• **DATA RECORDS**

++++++++

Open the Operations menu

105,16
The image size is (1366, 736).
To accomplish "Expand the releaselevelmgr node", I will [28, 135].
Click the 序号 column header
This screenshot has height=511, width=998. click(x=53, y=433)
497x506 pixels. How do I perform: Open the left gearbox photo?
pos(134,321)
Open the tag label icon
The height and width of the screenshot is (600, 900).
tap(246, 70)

++++++++

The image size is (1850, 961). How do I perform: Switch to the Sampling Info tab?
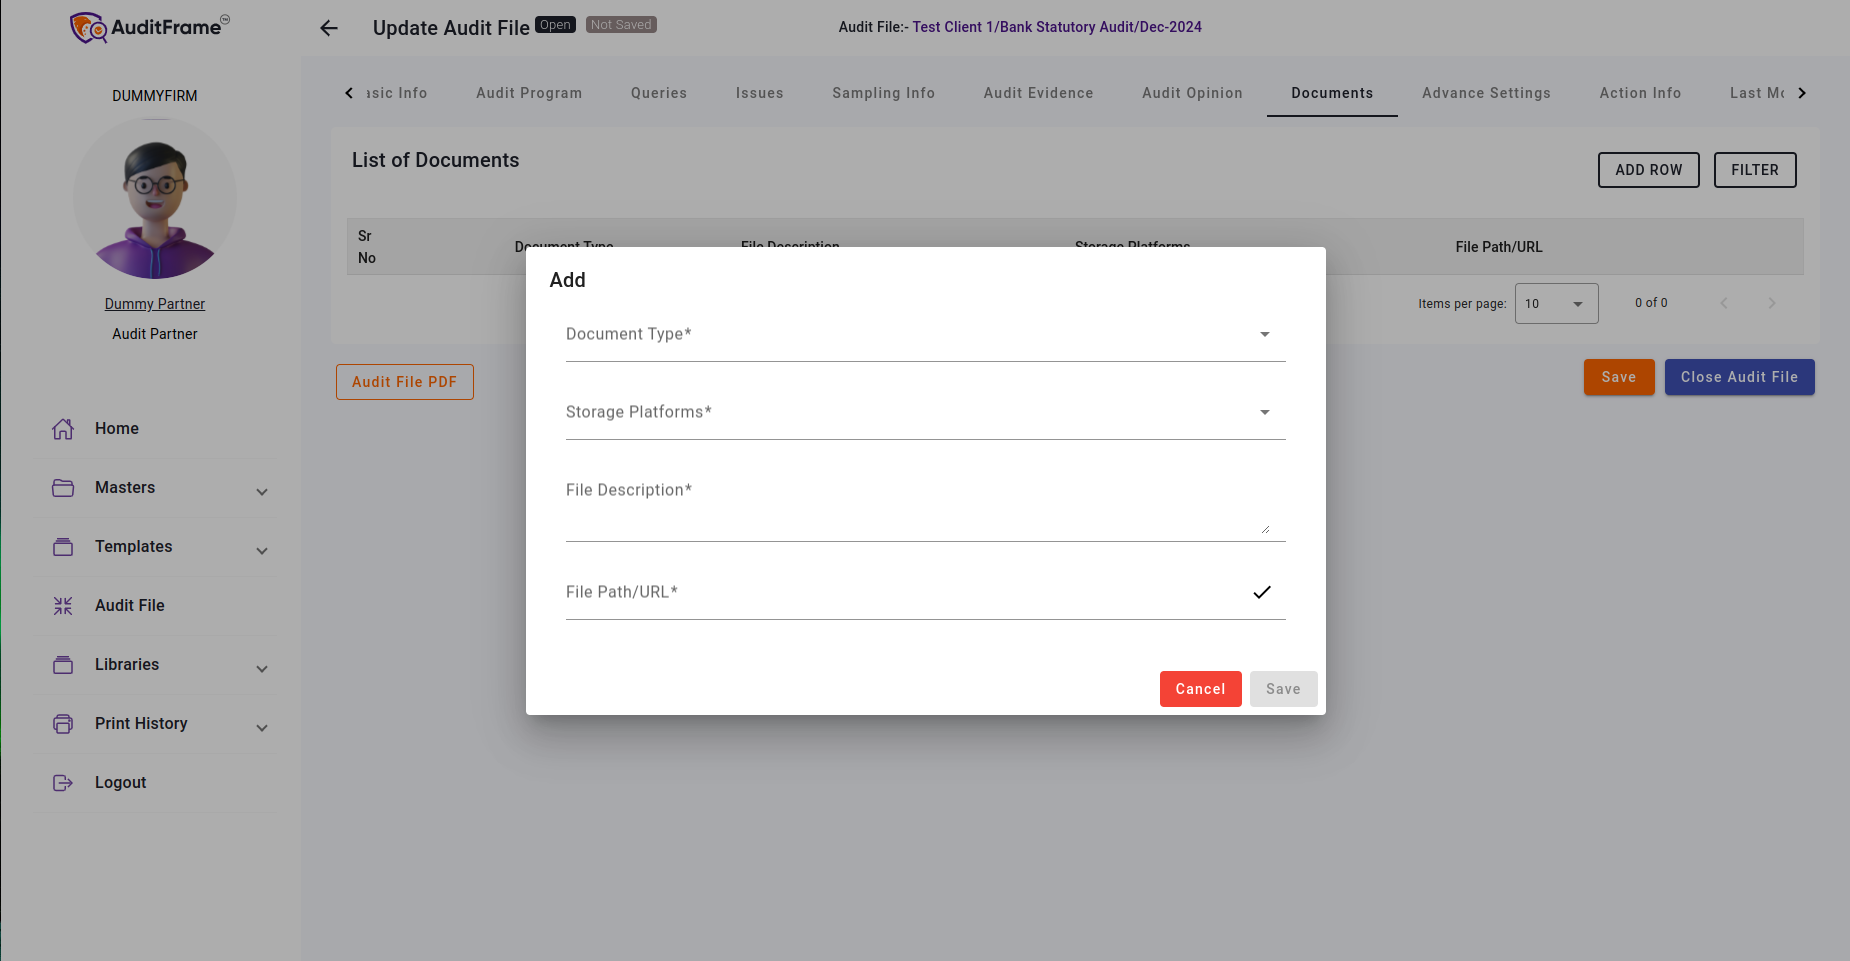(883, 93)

++++++++

• **SET PROBLEM**
Reproduce word for word the lines of the records from the one containing "497x506 pixels. How" through the one containing "tap(246, 70)", including both of those lines.

• **RESULT**
497x506 pixels. How do I perform: Open the left gearbox photo?
pos(134,321)
Open the tag label icon
The height and width of the screenshot is (600, 900).
tap(246, 70)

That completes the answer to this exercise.